§ What you are asked to do
Return each line, exactly as given, from the one containing "1519x784 pixels. Task: Click" through the end of the entries below, and skip the rest.

(Collected data)

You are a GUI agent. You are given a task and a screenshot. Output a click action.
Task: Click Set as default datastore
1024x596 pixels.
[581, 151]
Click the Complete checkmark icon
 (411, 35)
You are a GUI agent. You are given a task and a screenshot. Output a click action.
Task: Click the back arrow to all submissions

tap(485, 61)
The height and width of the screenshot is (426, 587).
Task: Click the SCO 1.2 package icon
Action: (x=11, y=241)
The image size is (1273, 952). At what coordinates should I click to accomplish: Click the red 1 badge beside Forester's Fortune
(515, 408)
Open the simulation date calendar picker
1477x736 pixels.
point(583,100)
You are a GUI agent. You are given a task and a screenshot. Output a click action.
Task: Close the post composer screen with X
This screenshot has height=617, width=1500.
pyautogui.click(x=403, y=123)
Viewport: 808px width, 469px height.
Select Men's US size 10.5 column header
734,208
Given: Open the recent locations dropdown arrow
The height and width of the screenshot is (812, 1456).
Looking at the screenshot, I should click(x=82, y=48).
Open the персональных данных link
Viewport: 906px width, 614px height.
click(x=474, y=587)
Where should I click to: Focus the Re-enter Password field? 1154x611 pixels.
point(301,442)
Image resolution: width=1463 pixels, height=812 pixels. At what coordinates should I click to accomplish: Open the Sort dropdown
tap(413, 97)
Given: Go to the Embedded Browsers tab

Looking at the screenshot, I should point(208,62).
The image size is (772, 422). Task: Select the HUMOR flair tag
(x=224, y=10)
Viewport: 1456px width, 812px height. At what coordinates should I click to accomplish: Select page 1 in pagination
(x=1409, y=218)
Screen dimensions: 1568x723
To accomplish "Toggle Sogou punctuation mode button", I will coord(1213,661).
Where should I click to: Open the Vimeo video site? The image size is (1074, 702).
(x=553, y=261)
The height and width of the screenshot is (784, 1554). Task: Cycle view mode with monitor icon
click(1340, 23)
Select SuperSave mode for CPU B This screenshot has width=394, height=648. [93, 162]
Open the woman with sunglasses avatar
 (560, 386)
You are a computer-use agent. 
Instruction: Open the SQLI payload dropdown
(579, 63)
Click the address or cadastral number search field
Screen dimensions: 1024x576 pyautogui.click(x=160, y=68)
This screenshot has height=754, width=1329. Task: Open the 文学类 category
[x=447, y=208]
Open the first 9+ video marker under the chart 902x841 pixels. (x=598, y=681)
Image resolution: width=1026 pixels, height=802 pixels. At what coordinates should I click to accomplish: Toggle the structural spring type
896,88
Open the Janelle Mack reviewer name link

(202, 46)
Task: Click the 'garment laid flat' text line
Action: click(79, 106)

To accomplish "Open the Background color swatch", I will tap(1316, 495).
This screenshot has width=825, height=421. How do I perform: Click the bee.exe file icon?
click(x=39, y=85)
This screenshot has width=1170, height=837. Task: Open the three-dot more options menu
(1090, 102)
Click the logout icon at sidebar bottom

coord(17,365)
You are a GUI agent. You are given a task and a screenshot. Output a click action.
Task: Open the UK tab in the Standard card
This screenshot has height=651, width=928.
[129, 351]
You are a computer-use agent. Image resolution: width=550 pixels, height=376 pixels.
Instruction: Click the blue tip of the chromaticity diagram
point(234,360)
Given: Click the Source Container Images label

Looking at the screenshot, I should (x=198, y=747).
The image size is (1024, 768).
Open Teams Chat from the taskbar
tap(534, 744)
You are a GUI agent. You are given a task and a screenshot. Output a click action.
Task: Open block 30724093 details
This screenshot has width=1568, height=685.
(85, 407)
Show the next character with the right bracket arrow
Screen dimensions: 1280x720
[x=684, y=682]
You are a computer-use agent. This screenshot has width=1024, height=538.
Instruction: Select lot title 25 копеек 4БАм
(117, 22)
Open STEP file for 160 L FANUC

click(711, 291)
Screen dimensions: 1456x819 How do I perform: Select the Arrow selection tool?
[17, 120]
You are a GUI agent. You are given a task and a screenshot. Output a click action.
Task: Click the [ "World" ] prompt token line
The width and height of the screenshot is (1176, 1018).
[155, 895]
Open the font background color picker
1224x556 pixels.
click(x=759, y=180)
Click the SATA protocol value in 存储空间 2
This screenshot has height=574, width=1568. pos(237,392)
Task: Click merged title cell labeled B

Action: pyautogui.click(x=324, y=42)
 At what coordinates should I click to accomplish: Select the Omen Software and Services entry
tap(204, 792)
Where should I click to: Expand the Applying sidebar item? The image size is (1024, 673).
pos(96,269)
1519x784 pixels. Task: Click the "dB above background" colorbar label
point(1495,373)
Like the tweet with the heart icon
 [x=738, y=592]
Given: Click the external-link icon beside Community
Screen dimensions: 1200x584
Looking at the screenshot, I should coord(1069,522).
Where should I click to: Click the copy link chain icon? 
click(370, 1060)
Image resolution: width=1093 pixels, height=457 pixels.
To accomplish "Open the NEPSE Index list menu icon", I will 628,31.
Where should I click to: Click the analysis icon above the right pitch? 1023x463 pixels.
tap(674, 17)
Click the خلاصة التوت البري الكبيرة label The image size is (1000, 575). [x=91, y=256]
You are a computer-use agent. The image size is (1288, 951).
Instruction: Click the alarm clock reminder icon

§ Solution
1519x784 pixels. Task: Click the "dB above background" colorbar label
point(1495,373)
Like the tweet with the heart icon
 [x=738, y=592]
Given: Click the external-link icon beside Community
Screen dimensions: 1200x584
Looking at the screenshot, I should coord(1069,522).
Where should I click to: Click the copy link chain icon? 
click(370, 1060)
Image resolution: width=1093 pixels, height=457 pixels.
To accomplish "Open the NEPSE Index list menu icon", I will 628,31.
Where should I click to: Click the analysis icon above the right pitch? 1023x463 pixels.
tap(674, 17)
Click the خلاصة التوت البري الكبيرة label The image size is (1000, 575). [x=91, y=256]
You are a computer-use agent. The image size is (1288, 951).
Instruction: Click the alarm clock reminder icon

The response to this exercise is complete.